To help her reach her goal, she recently received a grant from the Boston Psychoanalytic Society and Institute to attend the National Meetings of the American Psychoanalytic Association. The meetings, held in February, will convene thousands of analysts from across the United States. 

Liakos plans to attend seminars on the work of Donald Winnicott, a psychoanalyst in the 1920s who proposed that happiness hinges on the way parents bring up their kids. 

“This grant is really the opportunity of a lifetime,” says Liakos. “I’m going to learn so much that will inspire my own clinical work.”

Her long term career plan, she says, is to open her own private practice. As part of the grant, she’s taking a free class to learn how.

Right now, she works at a mental health agency in Wellesley, Massachusetts, where she provides therapy to teens who have anxiety, depression, and family problems. 

Liakos plays games with younger clients, even though it’s tough on Zoom. The games break the ice, she says, and lets her peek inside their minds.

Her aim is to make her patients understand how their past experiences influence their current behavior. “I’m grateful that people trust me to stand alongside them through their personal journeys of healing,” says Liakos. “It’s really a privilege.”

A photo of Madeline Liakos

Madeline Liakos. Photo by Aileen Kim.

She says she strives to build strong bonds with her clients, noting that better relationships with patients lead to better outcomes. As she puts it, “A meaningful connection where the patient feels safe to explore their inner world is crucial to the success of the treatment.”

Helping people, she says, is woven into the fabric of her life. Her mom is a social worker, her therapist is a social worker, and she’s long known that she’s wanted to improve the lives of people in need. 

For her, carving out a career in social work seemed like the perfect fit. “It was a no-brainer,” she says. “I knew this was for me.”

Liakos received her bachelor’s degree in social work from Salem State University in 2018 and then chose BC for her master’s degree. She planned to work at a school, helping students cope with anxiety, depression, and frayed relationships, but then she took a course taught by part-time faculty member Marina Kovarsky and changed her mind.

“She oriented me to the psychoanalytic world and changed the course of my career,” says Liakos. “She opened my eyes to why I initially wanted to be a therapist.”

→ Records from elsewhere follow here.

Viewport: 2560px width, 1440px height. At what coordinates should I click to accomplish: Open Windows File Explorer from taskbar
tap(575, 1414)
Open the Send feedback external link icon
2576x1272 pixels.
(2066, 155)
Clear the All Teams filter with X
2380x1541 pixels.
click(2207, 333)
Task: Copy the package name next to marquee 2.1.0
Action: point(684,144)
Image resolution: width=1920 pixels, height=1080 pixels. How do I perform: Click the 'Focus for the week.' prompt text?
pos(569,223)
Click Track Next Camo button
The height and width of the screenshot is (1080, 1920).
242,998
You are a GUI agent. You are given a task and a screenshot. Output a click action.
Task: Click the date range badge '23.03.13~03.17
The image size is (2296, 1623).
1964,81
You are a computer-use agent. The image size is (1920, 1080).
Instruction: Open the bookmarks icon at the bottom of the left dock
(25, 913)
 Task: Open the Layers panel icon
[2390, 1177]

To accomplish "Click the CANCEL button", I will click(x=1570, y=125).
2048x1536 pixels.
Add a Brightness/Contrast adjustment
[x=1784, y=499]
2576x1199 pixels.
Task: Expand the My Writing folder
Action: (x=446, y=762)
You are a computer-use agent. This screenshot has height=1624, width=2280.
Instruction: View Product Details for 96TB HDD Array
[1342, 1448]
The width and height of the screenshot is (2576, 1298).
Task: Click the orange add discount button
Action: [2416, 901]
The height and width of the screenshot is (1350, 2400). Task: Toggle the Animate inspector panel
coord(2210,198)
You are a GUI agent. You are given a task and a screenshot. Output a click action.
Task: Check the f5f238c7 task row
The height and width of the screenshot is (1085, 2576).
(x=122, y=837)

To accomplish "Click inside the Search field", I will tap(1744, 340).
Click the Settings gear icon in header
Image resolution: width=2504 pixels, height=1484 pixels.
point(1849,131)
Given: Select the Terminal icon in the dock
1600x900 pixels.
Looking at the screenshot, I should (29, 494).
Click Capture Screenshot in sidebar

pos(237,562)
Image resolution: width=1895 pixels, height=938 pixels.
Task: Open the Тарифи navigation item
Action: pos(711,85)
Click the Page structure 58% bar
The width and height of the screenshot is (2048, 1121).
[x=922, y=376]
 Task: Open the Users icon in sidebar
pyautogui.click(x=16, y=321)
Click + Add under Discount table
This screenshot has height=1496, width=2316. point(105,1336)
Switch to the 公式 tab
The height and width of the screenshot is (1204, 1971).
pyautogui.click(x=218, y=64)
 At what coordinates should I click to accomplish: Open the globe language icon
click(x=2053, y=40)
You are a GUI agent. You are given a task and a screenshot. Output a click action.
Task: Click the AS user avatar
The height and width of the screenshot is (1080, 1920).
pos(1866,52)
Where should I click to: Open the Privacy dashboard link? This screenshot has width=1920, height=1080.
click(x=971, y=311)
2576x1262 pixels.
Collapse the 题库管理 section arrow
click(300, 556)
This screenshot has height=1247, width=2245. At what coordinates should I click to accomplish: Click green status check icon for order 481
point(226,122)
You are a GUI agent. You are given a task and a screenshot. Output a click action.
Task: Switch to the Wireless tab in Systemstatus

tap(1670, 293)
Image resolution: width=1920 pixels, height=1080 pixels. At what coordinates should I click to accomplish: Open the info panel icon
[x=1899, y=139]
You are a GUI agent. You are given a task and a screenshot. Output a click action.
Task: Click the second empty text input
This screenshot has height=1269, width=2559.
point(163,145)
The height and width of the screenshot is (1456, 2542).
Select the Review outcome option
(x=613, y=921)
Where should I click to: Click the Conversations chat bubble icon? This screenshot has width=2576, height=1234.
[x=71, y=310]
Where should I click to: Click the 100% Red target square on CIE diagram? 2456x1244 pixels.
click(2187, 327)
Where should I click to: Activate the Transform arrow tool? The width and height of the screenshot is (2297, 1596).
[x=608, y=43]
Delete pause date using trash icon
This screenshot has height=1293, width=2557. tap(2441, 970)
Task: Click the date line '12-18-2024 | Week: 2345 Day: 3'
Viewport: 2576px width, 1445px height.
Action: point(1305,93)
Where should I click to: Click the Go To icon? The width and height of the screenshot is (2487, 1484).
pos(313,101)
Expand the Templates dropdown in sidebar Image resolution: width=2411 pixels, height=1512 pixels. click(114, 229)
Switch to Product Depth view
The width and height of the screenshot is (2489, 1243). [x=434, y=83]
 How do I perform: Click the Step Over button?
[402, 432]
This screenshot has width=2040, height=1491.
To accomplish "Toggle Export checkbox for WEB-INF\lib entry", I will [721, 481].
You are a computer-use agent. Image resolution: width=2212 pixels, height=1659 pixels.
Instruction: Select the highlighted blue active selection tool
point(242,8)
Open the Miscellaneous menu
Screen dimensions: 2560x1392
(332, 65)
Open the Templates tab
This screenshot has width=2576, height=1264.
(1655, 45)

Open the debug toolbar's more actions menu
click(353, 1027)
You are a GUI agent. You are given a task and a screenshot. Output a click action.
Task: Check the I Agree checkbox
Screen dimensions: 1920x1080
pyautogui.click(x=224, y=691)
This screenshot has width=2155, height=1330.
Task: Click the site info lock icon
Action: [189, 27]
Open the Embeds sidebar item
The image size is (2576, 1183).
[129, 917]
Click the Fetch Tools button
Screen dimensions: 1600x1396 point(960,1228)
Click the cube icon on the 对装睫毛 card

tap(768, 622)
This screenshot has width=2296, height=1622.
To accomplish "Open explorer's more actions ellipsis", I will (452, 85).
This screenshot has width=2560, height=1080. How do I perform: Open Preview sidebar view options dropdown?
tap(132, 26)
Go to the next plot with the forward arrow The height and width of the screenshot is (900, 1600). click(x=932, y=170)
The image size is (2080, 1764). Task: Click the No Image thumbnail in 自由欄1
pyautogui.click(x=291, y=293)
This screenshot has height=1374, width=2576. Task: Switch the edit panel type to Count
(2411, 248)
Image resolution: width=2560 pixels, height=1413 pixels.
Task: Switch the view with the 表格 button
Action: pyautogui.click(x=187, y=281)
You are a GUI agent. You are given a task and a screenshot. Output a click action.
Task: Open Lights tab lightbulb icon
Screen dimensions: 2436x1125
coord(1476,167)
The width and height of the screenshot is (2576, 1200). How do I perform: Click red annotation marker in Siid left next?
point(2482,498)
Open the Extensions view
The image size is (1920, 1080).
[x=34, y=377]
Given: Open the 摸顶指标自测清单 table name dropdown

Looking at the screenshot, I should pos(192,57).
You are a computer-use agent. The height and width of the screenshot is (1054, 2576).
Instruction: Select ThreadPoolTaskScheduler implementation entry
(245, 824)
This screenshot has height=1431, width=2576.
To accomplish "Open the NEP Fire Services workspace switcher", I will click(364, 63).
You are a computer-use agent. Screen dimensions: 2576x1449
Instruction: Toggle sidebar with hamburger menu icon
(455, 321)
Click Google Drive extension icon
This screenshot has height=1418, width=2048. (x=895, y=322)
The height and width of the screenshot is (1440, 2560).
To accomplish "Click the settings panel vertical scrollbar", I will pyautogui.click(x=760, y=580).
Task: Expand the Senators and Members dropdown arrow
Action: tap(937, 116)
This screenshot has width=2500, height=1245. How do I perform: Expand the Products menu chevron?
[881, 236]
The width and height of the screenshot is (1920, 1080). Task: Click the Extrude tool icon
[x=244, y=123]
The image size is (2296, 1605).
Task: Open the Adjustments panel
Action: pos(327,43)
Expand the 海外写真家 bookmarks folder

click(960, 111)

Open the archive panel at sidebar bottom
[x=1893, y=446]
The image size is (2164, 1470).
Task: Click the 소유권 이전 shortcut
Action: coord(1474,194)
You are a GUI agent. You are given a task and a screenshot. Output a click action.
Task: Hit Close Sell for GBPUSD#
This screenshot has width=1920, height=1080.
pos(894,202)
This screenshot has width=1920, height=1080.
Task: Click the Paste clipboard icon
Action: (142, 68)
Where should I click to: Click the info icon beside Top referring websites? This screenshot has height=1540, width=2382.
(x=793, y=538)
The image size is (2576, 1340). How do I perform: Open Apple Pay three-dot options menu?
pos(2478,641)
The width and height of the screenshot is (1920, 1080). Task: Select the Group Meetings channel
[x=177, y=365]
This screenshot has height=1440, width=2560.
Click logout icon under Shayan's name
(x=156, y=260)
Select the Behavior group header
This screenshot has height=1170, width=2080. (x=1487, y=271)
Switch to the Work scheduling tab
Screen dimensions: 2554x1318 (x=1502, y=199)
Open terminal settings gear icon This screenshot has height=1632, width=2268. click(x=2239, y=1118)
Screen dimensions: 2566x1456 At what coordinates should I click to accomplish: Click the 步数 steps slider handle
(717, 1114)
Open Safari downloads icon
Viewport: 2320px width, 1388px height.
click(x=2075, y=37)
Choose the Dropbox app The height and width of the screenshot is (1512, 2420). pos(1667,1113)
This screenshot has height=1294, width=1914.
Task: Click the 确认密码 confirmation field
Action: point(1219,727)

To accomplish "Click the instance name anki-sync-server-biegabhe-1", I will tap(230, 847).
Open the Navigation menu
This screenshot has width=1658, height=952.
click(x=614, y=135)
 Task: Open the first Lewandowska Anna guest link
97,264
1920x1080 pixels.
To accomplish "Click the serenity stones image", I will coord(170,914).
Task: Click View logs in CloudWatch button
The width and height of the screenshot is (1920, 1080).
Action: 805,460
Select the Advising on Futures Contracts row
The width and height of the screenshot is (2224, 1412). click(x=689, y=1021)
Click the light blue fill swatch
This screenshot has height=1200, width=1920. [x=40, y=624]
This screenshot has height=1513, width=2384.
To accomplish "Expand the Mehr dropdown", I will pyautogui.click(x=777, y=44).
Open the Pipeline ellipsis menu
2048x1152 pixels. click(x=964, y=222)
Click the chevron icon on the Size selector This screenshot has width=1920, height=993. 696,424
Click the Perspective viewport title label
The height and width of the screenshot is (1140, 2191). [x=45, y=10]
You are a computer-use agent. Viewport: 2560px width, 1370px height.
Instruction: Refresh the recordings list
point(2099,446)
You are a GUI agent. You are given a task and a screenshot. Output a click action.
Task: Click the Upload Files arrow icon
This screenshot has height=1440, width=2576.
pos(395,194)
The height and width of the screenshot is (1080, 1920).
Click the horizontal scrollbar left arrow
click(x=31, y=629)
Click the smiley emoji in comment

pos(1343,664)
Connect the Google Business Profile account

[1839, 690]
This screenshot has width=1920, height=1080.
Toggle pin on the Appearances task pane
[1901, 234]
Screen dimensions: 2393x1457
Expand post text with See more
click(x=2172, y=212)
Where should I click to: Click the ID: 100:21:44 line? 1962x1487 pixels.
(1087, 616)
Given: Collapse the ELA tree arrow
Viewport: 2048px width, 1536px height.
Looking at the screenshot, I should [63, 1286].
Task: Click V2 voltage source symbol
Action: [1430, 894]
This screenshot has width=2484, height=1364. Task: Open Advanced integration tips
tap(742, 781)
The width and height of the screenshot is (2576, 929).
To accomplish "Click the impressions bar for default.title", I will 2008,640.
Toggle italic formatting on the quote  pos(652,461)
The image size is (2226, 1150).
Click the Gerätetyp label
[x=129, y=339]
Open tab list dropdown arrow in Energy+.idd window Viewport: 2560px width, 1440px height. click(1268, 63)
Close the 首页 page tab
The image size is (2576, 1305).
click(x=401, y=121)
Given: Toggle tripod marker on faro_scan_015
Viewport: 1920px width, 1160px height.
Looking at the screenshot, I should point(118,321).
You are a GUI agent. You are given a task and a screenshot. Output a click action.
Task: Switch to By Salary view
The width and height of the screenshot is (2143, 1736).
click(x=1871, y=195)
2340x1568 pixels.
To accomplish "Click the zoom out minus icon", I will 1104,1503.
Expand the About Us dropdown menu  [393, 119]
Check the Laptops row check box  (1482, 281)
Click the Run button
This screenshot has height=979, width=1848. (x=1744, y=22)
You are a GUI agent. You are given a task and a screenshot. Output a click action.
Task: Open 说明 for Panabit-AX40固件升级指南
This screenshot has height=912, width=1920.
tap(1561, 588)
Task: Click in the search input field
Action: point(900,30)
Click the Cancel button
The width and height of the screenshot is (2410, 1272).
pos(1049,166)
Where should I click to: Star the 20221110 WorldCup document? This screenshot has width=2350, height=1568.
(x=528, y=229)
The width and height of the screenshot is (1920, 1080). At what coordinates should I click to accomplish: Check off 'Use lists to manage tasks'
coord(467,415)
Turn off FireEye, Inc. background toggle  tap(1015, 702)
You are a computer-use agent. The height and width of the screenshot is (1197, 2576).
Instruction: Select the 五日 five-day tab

Her internship at a middle school for children with special needs prepared her well. She says her manager at the Gifford School in Weston, Massachusetts, taught her how to see cases through a psychodynamic lens. 

“I was thinking, writing, and looking at cases in a psychodynamic way,” she recalls. “It’s what helped me get my fellowship.”

And that fellowship, she says, helped her win the grant to attend the APA meetings. “I’m grateful,” she says, “and I’m honored.”